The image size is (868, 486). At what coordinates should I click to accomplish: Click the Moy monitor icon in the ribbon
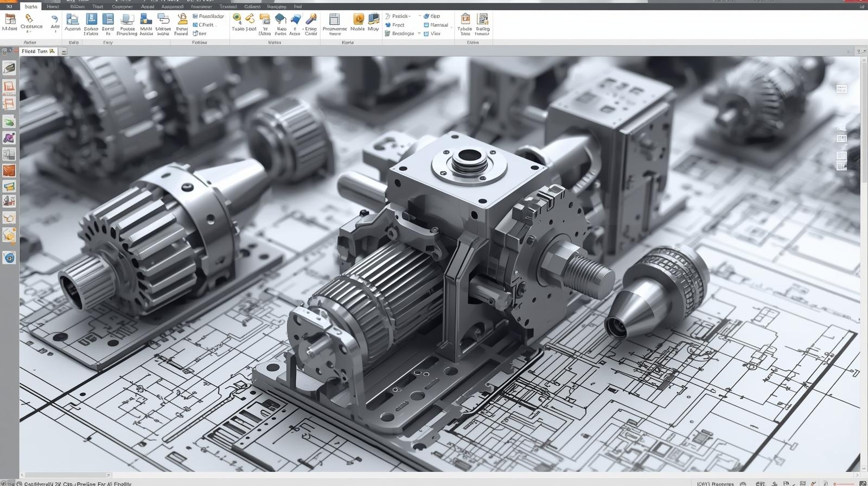(373, 20)
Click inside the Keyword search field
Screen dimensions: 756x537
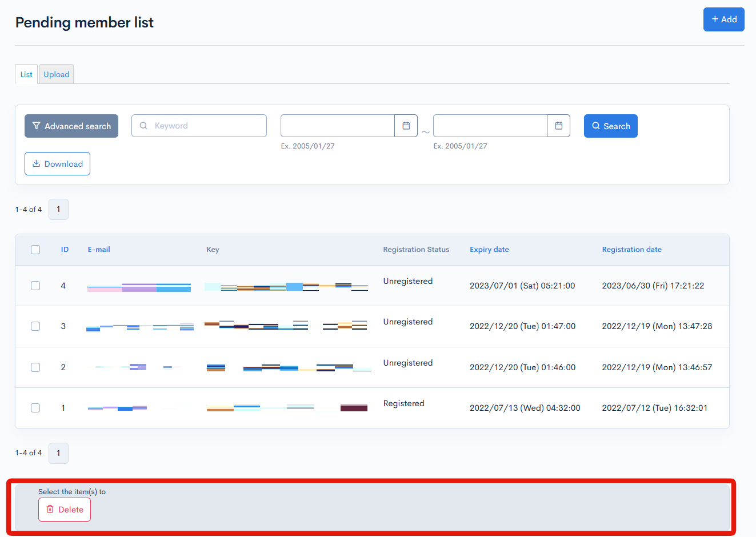199,125
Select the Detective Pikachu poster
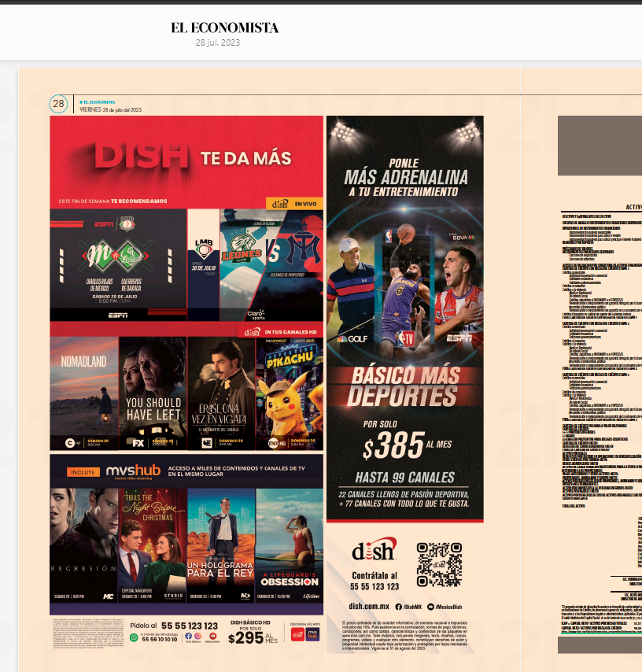Viewport: 642px width, 672px height. tap(289, 393)
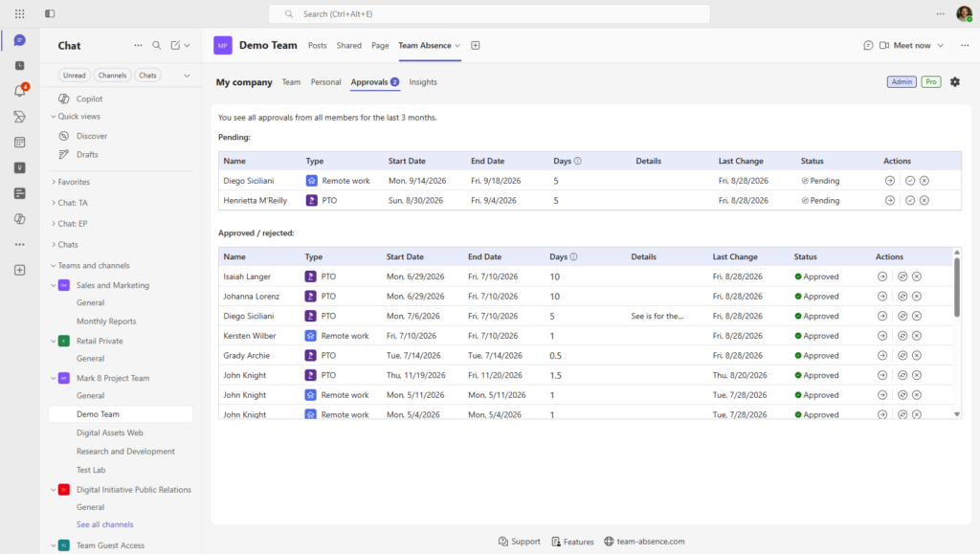Open the Posts tab
The image size is (980, 554).
(318, 46)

● ● ● ● ●

ACTIVITY: If a picture falls within the lines from the one containing "Click inside the Keyword search field" through the end of the material, leave it out while repeating those lines exactly.

ANSWER FOR THE TASK:
Click inside the Keyword search field
Screen dimensions: 756x537
199,125
Select the Detective Pikachu poster
Viewport: 642px width, 672px height. tap(289, 393)
Open the Posts tab
The image size is (980, 554).
(318, 46)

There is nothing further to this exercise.